Abkehr (Wiener Wasserversorgung)

Als Abkehr wird die kurzzeitige periodische Stilllegung einer der Hochquellenwasserleitungen der Wiener Wasserversorgung bezeichnet.

Ursprünglich handelt es sich dabei um einen Fachausdruck des Wassermühlenbetriebes. Gemeint war damit eigentlich das Ableiten des oberströmigen Wassers und wurde von den Wiener Wasserwerken für die Außerbetriebnahme der beiden Hauptleitungen übernommen.

Sowohl an der I. als auch an der II. Wiener Hochquellenwasserleitung finden planmäßig jährlich vier Abkehren statt, die wegen der Versorgungssicherheit der Stadt Wien maximal jeweils etwa 70 Stunden dauern dürfen. Zwischen den Abkehren liegen jeweils zwei Wochen Zeitabstand.

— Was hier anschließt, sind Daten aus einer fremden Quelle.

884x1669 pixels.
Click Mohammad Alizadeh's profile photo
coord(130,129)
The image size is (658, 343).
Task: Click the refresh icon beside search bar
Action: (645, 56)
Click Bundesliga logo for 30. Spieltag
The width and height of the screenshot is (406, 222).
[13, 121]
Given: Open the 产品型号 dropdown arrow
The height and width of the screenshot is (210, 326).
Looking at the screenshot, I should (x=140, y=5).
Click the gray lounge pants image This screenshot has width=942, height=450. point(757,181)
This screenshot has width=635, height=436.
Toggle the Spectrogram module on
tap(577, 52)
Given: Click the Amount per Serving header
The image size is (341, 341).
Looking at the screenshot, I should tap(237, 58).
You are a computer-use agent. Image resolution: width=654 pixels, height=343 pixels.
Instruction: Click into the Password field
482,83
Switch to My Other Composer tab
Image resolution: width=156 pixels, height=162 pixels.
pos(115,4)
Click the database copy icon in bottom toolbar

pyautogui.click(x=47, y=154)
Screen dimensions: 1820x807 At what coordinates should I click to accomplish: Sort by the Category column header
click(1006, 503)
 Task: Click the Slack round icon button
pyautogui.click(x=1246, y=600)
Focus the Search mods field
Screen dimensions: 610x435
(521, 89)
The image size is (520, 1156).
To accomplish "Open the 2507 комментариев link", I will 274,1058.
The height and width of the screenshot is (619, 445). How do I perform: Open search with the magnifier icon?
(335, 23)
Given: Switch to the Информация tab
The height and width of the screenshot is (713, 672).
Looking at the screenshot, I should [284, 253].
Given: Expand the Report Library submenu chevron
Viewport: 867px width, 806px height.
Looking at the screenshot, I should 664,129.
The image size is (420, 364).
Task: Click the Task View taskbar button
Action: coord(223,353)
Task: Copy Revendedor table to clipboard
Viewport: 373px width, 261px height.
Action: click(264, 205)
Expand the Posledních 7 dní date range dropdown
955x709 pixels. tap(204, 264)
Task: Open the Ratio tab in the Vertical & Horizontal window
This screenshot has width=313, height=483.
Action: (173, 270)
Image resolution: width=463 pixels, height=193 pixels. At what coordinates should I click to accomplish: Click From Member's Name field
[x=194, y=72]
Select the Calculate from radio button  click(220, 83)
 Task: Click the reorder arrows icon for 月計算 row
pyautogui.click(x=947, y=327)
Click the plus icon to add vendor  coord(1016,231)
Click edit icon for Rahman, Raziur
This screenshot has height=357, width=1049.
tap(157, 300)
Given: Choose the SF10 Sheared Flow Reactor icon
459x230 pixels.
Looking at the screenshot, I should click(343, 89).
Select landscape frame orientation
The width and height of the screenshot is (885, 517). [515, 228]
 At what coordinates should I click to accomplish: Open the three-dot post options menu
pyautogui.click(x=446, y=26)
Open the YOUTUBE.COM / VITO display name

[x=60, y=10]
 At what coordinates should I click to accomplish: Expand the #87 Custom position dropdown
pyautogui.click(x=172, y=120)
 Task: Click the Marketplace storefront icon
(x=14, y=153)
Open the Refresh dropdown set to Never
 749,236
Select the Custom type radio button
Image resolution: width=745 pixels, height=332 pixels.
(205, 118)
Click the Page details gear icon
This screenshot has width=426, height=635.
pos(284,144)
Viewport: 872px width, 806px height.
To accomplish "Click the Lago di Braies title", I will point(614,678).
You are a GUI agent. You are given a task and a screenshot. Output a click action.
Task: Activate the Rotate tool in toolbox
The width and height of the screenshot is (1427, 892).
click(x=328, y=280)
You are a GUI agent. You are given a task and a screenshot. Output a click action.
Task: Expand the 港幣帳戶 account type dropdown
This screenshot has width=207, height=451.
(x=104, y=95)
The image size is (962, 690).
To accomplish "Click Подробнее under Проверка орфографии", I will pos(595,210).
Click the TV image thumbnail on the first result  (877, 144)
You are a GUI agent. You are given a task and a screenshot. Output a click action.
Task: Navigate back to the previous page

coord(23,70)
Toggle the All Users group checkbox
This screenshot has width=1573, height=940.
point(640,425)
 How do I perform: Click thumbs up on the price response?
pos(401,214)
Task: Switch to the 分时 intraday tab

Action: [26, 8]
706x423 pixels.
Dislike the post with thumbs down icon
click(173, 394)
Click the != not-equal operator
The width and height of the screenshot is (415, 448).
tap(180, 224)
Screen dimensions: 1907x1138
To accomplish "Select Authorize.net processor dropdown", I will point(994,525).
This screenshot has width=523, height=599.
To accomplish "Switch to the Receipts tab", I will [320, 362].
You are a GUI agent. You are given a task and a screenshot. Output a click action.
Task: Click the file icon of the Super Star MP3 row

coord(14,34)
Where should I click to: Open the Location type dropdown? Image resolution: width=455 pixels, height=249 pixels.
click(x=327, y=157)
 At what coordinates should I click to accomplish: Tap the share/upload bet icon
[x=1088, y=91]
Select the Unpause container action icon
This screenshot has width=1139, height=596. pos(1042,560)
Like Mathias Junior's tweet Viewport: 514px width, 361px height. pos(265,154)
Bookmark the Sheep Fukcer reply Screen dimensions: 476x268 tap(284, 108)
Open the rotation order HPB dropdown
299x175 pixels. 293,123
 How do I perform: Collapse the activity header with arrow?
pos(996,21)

Um die kurze zur Verfügung stehende Zeit effektiv nutzen zu können, werden die jeweiligen Arbeiten generalstabsmäßig nach Material-, Personal-, Zeit- und Gerätebedarf geplant. Während der Abkehr wird der Leitungskanal händisch oder maschinell von Ablagerungen gesäubert und auf Beschädigungen überprüft, früher festgestellte Schäden werden entsprechend der Planung saniert. Die bei der Kontrolle aufgefundenen Beschädigungen werden je nach Dringlichkeit bei der Erstellung des nächsten Sanierungsplanes berücksichtigt.

In den ersten Jahrzehnten nach dem Zweiten Weltkrieg wurde in den Wiener Zeitungen noch zumindest über den Zeitpunkt der jeweiligen Abkehren berichtet, heute finden sich solche Meldungen kaum noch. Im Juli 2007 sendete Spiegel TV im Rahmen eines Themenabends eine Dokumentation über die Abkehr.[1]